Aim: The aim of this study is to investigate the value of inflammatory markers for atrial fibrillation (AF) recurrence prediction after cryo-balloon ablation (CA).Materials & methods: The study included 399 patients divided into two groups by AF recurrence after CA. Inflammatory markers including uric acid/albumin ratio (UAR), systemic immune inflammation index (SIII) and CRP/albumin ratio (CAR) were evaluated.Results: UAR, SIII, and CAR were independently associated with the risk of recurrence in AF patients following CA. In ROC curve analysis, CAR had a greater area under curve (AUC:0.73) value than either SIII (AUC:0.68) or UAR (AUC:0.64).Conclusion: Our study results indicate that CAR compared with SIII and UAR had a greater predictive value than others inflammatory markers in predicting AF recurrence post-CA.
冷冻消融术后预测心房颤动复发的炎症标志物比较。
目的:本研究旨在探讨炎症标志物对低温球囊消融术(CA)后心房颤动(AF)复发的预测价值:研究纳入了 399 名患者,按 CA 后房颤复发情况分为两组。
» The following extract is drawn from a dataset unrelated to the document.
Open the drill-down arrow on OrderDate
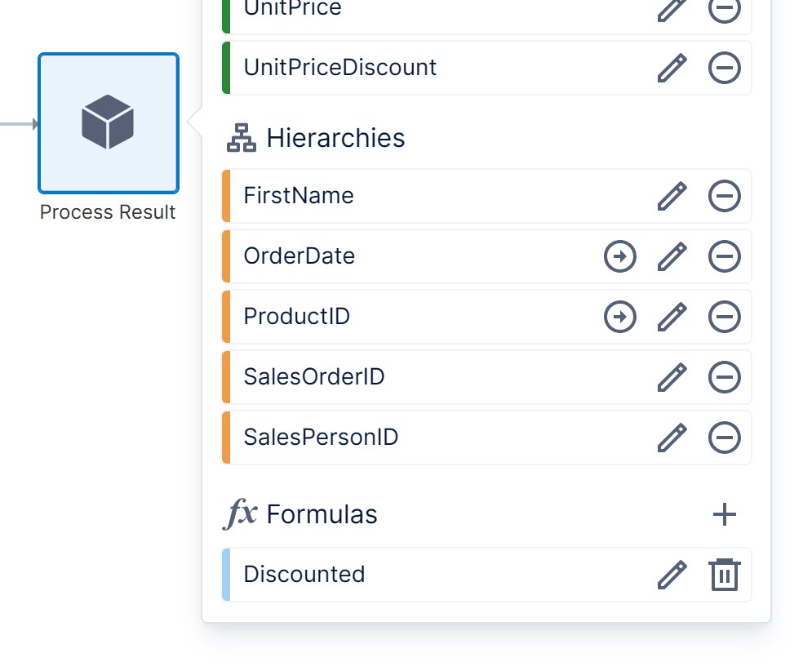 620,256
研究评估了包括尿酸/白蛋白比值(UAR)、全身免疫炎症指数(SIII)和 CRP/白蛋白比值(CAR)在内的炎症指标:结果:尿酸/白蛋白比值、全身免疫炎症指数(SIII)和CRP/白蛋白比值(CAR)与房颤患者CA术后的复发风险独立相关。在 ROC 曲线分析中,CAR 的曲线下面积(AUC:0.73)值高于 SIII(AUC:0.68)或 UAR(AUC:0.64):我们的研究结果表明,与 SIII 和 UAR 相比,CAR 在预测心房颤动术后心房颤动复发方面具有更大的预测价值。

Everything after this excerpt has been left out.